This project investigated how sensory modalities (Visual, Haptic, Visuohaptic) influence user performance in a Virtual Reality (VR) environment. Key metrics analyzed included error rates and response times across conditions, providing insights into how sensory feedback impacts task performance.
Data Cleaning and Preprocessing
Participants with overall performance below 60% (fewer than 54 correct responses out of 90) were excluded to ensure data quality. This threshold was based on the binomial probability distribution, ensuring participants performed significantly above chance (p<0.05). The final analysis included 20 participants.

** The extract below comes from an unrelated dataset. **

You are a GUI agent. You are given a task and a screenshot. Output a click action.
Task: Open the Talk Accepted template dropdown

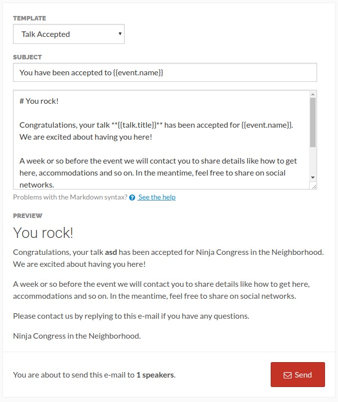(x=69, y=34)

Statistical Analysis Framework
– Shapiro-Wilk Test: Data normality.
– Repeated Measures ANOVA: Used for normally distributed error rates, with Greenhouse-Geisser corrections for sphericity violations.
– Friedman Test: Applied to non-normally distributed response times.
– Effect Size Reporting: Cohen’s d for the magnitude of observed effects.
– Bonferroni Corrections: Controlled for multiple comparisons for reliability.


Significant error rates differences were found (F(2,38)=30.59, p<0.001). The Visual vs. Visuohaptic post-hoc t-test showed: (t(19)=3.3, p=0.011, d=0.41).
Non-parametric testing (χ2(2) = 10.9, p = 0.004) revealed significant main differences in response times, but Bonferroni-corrected Wilcoxon signed-rank post-hoc tests did not reveal significant differences between visual and visuohaptic encoding (p>.05).
The complete analysis, including preprocessing, statistical modeling, and visualizations, is documented in a public GitHub repository at https://github.com/lsrodri/VHMatch.
This data analysis was included in my NordiCHI 24 article Comparing the Effects of Visual, Haptic, and Visuohaptic Encoding on Memory Retention of Digital Objects in Virtual Reality.